The Gift of Ease
When love, rest, and gratitude arrive right on time
Yesterday’s no-nap day ended up working in our favor. I still found myself checking the monitor from time to time this morning, just to see him shift or move. About a year ago, I would have rushed into his room to check his breathing or driven straight to the ER after a night like the one we had when he was inconsolable. I guess this is what growth in parenthood looks like. A gentle confidence. A steadier nervous system. He slept for over 13 hours, and Jimmy and I got to sleep in, share some tender time together, and even take a shower without rushing. We started another classic movie and made it through almost half before drifting off again. It honestly felt like one of our Christmas gifts.
I am not sure I can fully put today into words, but I felt a steady, indescribable joy moving through me all day long. From watching Sage light up as he explored his new gifts, to dancing, singing, and laughing together both inside and outside (cause the weather was quite nice for the Northeast in December today), to later spending time with my husband and his family. Jimmy and I soaked in the hot tub at his parents’ house and took turns in their massage chair, which is absolute bliss. They bought it as a gift to themselves, but it truly feels like a gift to all of us. We shared a delicious meal of leftover Italian food from yesterday, rich and comforting in the best way. On the drive home, Chicka Chicka 1 2 3 played of course. Sage stayed glued to his guitar and his new number activities all day into the night, fully immersed and joyful. I am tired tonight, but in that deeply satisfied, soul-filled kind of way.
When I look back at where I was mentally, emotionally, physically, and spiritually a year ago, I cannot help but feel incredibly proud and grateful for where I am now. My body feels stronger and more at ease. My mind feels calmer and less crowded. My emotions feel regulated, lifted, and serene. And I feel closer in my relationship and walk with God than I have in a very long time.

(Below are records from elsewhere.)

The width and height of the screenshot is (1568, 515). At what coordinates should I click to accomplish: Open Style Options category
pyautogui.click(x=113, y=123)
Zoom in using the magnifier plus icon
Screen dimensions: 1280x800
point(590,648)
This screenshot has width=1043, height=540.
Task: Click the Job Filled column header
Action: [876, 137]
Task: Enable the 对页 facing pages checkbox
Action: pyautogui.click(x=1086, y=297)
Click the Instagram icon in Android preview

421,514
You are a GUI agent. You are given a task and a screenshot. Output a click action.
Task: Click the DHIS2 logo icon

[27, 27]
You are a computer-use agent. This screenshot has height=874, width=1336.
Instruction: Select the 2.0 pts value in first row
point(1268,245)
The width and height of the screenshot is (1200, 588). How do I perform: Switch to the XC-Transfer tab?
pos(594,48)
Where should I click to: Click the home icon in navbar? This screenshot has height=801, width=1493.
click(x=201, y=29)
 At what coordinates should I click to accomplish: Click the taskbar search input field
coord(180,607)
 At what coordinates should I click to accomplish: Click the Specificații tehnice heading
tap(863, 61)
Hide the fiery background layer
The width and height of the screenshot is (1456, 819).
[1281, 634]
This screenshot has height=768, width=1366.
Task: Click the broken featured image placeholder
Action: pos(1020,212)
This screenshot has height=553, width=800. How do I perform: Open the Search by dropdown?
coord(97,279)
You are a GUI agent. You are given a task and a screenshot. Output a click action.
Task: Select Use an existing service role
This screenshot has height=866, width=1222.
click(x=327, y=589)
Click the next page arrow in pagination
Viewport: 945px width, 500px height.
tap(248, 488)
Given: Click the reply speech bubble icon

We ended the evening with a sweet FaceTime call with family before heading to bed. Even without a nap today, Sage stayed in such a happy, energized mood. He asked for me read and then tell him a few stories while I cradled him in my arms,loosely inspired by Chicka Chicka of course. After a flurry of kisses and I love yous, I let him lay down in the dark with his sound machine humming softly, easing himself into sleep. Earlier today, I was also surprised with the most thoughtful gifts from my husband. He is not usually known for being the best gift giver, which made it all the more meaningful. Orchestra show tickets, a candle, and a beautiful perfume. Each one felt intentional, personal, and so appreciated. It made me feel deeply seen and loved. Now I am wrapping up my night the same way we wrapped gifts for today, slowly, intentionally, savoring each layer. I feel peaceful, full, and ready to rest, holding onto the sweet joy of everything that has been unwrapped in my heart. Tonight, I have all Moms on my heart. We carry so much through this holiday season. I am praying that each of us receives the gift of real rest and gentle restoration as we move through it all. And to all the hearts holding more than they show this season, may you feel seen, supported, and deeply at peace.